Nach Angaben der kasachischen Verkehrspolizei wurde der Passagier auf Grundlage eines Protokolls der Fluggesellschaft vom Flug ausgeschlossen. Grund dafür war eine auf Kasachisch getätigte Äußerung mit dem Inhalt: „Ist in dieser Tasche Blei oder eine Bombe?“
Daraufhin untersuchten die Verkehrspolizei und das Sicherheitspersonal den Passagier und sein Gepäck. Bei der Überprüfung wurden keine Sprengstoffe oder andere verbotene Gegenstände gefunden. Eine Evakuierung des Flughafens fand nicht statt, und der Flugbetrieb lief normal weiter.
Nach Angaben der Polizei wurde der Passagier wegen geringfügiger Ruhestörung administrativ belangt; die Unterlagen zum Fall werden an das Gericht weitergeleitet.

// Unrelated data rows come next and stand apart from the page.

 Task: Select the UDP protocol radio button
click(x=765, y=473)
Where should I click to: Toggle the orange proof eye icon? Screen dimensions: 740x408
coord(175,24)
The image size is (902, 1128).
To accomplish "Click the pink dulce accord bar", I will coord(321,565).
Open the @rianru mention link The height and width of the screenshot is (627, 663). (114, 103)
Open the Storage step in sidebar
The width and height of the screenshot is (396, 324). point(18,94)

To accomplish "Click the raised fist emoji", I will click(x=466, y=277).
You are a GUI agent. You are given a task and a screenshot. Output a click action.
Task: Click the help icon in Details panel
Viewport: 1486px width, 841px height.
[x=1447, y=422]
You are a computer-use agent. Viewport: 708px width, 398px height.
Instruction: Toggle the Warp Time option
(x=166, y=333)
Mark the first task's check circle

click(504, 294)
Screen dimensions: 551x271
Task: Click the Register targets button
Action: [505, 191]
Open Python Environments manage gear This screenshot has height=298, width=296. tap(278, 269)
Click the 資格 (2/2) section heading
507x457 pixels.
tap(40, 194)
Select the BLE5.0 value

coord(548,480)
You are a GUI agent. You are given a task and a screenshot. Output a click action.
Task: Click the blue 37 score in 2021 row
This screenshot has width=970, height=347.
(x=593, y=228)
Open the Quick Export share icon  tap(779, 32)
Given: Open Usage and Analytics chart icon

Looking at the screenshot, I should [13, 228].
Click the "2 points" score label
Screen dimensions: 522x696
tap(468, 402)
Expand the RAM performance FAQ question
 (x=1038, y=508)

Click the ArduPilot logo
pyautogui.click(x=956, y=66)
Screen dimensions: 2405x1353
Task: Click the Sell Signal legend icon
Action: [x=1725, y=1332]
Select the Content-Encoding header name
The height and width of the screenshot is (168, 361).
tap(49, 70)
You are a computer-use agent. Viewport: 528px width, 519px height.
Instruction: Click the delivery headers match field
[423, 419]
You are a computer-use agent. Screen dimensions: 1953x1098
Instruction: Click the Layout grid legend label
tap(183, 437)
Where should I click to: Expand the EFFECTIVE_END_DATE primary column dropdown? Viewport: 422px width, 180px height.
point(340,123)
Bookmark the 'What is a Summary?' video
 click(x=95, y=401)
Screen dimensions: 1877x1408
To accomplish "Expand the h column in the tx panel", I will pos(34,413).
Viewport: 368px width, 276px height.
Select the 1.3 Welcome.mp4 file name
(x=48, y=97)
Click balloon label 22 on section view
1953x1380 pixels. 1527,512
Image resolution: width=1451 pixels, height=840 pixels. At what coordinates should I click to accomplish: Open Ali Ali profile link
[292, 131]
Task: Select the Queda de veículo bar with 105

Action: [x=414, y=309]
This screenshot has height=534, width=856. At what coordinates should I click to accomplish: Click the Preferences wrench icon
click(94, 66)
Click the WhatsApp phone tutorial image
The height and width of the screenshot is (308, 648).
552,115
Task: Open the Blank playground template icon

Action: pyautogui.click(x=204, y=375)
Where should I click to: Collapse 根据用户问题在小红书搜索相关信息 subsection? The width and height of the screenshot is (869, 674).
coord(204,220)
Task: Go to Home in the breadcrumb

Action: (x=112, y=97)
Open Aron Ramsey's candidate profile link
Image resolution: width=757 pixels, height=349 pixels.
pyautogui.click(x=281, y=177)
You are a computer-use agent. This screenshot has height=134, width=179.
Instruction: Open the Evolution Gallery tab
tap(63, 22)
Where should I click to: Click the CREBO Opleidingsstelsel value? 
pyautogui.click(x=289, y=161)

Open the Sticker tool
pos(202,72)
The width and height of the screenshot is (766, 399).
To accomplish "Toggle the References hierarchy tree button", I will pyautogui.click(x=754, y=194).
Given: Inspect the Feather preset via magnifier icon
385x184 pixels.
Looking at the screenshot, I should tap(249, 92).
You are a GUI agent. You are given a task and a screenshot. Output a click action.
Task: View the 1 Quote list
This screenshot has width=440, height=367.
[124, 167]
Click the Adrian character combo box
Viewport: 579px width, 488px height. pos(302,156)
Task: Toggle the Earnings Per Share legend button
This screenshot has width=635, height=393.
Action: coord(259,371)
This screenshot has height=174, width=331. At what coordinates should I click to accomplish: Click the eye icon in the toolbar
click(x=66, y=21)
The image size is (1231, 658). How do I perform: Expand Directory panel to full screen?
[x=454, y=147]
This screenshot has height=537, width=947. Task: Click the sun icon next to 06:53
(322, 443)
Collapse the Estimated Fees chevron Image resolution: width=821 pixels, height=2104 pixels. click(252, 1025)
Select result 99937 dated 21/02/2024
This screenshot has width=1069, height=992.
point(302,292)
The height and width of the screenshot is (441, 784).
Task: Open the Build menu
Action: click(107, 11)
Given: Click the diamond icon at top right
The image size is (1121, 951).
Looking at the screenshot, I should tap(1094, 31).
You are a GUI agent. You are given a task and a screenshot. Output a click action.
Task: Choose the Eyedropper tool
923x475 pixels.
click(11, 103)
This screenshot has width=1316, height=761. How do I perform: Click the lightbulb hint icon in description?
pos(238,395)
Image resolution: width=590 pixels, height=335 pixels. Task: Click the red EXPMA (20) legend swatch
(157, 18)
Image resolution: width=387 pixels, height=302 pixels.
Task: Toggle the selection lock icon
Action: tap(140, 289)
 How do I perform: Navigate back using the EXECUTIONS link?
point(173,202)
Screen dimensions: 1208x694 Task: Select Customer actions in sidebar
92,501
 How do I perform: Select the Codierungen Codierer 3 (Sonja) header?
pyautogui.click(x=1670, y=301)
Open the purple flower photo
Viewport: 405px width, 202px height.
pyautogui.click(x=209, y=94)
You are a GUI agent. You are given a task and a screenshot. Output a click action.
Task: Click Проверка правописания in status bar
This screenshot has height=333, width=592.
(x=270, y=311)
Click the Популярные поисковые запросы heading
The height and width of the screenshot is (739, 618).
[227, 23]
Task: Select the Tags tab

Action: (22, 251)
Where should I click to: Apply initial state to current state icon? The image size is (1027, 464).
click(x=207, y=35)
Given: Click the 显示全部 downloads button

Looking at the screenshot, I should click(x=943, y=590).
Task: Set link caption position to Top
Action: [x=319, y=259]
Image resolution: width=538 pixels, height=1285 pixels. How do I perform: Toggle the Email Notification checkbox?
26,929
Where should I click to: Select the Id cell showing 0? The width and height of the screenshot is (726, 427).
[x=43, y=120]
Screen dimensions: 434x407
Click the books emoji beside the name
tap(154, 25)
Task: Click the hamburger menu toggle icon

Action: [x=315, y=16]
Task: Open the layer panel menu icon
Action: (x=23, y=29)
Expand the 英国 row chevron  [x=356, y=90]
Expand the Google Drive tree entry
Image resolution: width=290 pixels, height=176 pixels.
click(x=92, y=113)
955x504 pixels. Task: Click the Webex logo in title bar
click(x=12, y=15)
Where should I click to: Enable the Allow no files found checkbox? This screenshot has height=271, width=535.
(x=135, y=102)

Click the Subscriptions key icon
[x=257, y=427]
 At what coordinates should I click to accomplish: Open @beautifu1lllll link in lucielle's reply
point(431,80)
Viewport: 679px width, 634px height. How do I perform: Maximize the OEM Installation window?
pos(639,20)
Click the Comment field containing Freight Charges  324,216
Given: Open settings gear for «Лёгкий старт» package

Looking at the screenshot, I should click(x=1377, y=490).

Die Verkehrspolizei rief Passagiere dazu auf, an Bord eines Flugzeugs keine Äußerungen zu machen, die als Sicherheitsbedrohung aufgefasst werden könnten, auch nicht im Scherz.
Artikel 273 des Strafgesetzbuches von Kasachstan sieht für die wissentliche Verbreitung falscher Informationen über einen Terroranschlag oder eine andere Gefahr eine Geldstrafe von bis zu 5.000 monatlichen Berechnungskennziffern sowie eine Freiheitsbeschränkung oder Freiheitsstrafe von bis zu fünf Jahren vor.